President Bush yesterday signaled his desire to stay above the political fray and, with the economy and the situation in Iraq improving, he might be able to maintain that stance all the way to re-election in November.

“Let me just tell you what the strategy is of this administration: Forget politics,” Mr. Bush said a news conference yesterday after several attempts by reporters to get him to address the political implications of Saturday’s capture of deposed dictator Saddam Hussein.

Mr. Bush told reporters he wanted them to “get this straight early in the [presidential election] process. I take my job seriously. I will do my job. And I look forward to the political debate later on.”

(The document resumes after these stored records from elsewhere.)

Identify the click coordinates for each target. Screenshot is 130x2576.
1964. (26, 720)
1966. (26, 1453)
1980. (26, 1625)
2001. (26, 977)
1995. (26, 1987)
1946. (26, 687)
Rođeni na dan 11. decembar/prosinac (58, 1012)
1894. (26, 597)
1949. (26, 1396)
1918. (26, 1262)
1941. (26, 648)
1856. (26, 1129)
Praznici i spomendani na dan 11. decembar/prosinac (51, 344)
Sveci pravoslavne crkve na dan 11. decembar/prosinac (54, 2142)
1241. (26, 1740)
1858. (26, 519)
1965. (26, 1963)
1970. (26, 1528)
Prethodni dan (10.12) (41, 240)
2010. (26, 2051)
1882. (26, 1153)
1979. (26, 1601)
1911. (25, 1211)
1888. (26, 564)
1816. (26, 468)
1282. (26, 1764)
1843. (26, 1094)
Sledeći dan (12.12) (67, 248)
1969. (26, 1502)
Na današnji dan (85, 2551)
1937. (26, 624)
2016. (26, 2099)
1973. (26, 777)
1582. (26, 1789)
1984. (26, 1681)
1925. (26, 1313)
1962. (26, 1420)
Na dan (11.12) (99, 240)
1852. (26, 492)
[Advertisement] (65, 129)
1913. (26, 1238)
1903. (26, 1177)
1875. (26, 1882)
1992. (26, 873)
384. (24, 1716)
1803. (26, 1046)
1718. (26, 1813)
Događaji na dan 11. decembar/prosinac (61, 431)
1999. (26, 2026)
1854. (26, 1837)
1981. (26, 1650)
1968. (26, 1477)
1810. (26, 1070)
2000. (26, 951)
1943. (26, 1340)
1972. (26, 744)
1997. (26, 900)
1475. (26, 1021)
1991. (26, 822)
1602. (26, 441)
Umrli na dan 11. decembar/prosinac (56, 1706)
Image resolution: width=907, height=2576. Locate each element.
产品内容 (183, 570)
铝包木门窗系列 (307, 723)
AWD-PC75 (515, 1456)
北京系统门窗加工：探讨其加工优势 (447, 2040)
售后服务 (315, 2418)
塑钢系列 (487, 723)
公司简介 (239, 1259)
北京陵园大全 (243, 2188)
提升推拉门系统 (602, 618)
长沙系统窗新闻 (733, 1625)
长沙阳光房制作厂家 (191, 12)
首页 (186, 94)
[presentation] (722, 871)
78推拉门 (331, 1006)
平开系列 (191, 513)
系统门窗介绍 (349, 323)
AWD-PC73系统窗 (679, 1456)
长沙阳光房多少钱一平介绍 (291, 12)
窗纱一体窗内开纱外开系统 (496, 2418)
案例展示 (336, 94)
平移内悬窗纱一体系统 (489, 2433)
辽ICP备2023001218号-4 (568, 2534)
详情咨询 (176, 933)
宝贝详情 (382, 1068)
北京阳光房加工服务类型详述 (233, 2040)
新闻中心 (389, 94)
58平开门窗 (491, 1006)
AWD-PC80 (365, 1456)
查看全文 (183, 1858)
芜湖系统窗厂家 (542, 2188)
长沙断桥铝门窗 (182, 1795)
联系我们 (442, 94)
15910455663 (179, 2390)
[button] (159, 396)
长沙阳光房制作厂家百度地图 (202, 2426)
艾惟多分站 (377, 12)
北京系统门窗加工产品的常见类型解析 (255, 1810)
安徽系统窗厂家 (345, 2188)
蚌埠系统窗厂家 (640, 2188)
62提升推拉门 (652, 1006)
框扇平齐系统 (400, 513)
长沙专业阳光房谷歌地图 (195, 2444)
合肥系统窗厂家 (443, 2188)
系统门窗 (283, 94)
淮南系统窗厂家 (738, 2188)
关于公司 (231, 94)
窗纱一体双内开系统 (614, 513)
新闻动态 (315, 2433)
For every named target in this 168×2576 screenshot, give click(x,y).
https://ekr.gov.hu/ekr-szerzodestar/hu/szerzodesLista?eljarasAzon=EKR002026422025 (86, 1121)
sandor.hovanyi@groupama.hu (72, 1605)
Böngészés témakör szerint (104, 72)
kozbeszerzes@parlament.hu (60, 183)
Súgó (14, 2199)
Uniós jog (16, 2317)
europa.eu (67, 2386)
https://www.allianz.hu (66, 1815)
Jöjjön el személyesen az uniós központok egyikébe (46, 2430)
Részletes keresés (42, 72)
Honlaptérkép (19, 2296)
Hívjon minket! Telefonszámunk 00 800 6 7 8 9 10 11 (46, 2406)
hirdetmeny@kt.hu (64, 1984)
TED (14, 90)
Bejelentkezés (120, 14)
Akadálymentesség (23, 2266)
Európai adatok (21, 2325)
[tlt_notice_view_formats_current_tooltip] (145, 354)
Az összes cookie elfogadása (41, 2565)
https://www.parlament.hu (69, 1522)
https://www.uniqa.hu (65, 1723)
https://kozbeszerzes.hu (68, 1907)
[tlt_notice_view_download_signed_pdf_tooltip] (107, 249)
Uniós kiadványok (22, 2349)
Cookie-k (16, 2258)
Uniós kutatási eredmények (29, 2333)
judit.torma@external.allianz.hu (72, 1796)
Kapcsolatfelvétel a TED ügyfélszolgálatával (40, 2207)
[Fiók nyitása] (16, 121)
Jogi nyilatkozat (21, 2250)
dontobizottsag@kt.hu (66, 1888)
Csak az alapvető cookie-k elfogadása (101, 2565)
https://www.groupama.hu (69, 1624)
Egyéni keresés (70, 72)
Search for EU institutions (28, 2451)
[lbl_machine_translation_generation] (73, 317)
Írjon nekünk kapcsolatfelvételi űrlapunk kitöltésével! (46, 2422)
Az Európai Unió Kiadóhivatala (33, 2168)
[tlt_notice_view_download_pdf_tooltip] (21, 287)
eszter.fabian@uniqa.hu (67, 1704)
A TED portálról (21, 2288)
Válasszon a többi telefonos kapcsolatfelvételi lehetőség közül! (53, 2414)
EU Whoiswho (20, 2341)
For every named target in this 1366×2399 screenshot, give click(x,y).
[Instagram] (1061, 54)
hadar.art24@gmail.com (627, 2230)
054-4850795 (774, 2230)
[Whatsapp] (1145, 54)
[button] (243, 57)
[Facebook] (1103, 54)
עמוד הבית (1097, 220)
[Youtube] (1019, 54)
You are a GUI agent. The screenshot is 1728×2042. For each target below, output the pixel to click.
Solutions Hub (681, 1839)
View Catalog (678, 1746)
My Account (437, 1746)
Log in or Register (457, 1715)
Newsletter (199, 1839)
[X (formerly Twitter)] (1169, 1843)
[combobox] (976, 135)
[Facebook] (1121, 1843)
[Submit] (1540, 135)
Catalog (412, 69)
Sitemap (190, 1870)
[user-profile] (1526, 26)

Those remarks apparently indicate that Mr. Bush plans to pursue a classic Rose Garden strategy. This politics of no-politics, used by other presidents seeking re-election, got its name from President Ford’s 1976 campaign, during which he confined himself to making chief executive announcements from the White House Rose Garden instead of hitting the road to campaign against his Democratic opponent, Jimmy Carter.

“A Rose Garden strategy does look good now, but lots can go wrong in 11 months.” said Jude Wanniski, a conservative political analyst. “The economy is getting stronger every day, benefiting most from the spring tax cuts on capital, but inflation and rising interest rates could be a problem by election time.”

For now, however, with the capture of Saddam, Mr. Bush’s re-election ducks — from the economy and the apparent jobs-producing effects of tax cuts to health care and prescription drugs — look to be lining up for him.

Yet fellow Republicans were cautious.

“The joy over this and the good feelings toward the president I’m hearing from Democrats and Republicans here in Morgan County in rural Ohio is amazing,” said Rep. Bob Ney, Ohio Republican.

He recalled that after September 11, 2001, when Wall Street was tanking and a record number of jobs were being lost, analysts and political campaign advisers were nearly unanimous in predicting that the economy would be the biggest obstacle to Mr. Bush’s re-election.

The economic good news — in the form of record growth numbers — came along last month, in plenty of time for public perceptions to adjust.

That left most analysts predicting that the election next year would turn on public attitudes toward the war in Iraq and continuing American casualties. But in the wake of Saddam’s capture, Mr. Bush’s Iraq policy now looks like a political winner.

In a Gallup poll taken after Saddam’s apprehension and released yesterday, 62 percent said they thought the situation in Iraq was worth going to war over — up from 56 percent from Nov. 14-16. The poll of 664 adults has a margin of error of plus or minus 4 percentage points.

The capture apparently produced a 12 percentage-point jump in respondents who said they are confident the United States will be able to stop the attacks on its soldiers in Iraq — 60 percent were very or somewhat confident after the capture compared with 48 percent a week earlier.

The capture also produced an even bigger up jump in the percentage who said they were confident that Osama bin Laden would be captured or killed — 68 percent now compared with 41 percent at the beginning of December.

All these findings bring cheer to Republican partisans.

“How do Democrats win? By rooting for a recession and continued uncertainty in Iraq,” said Republican pollster Glen Bolger. “In both cases, it certainly looks like they’re going to have a much more difficult time getting their way.”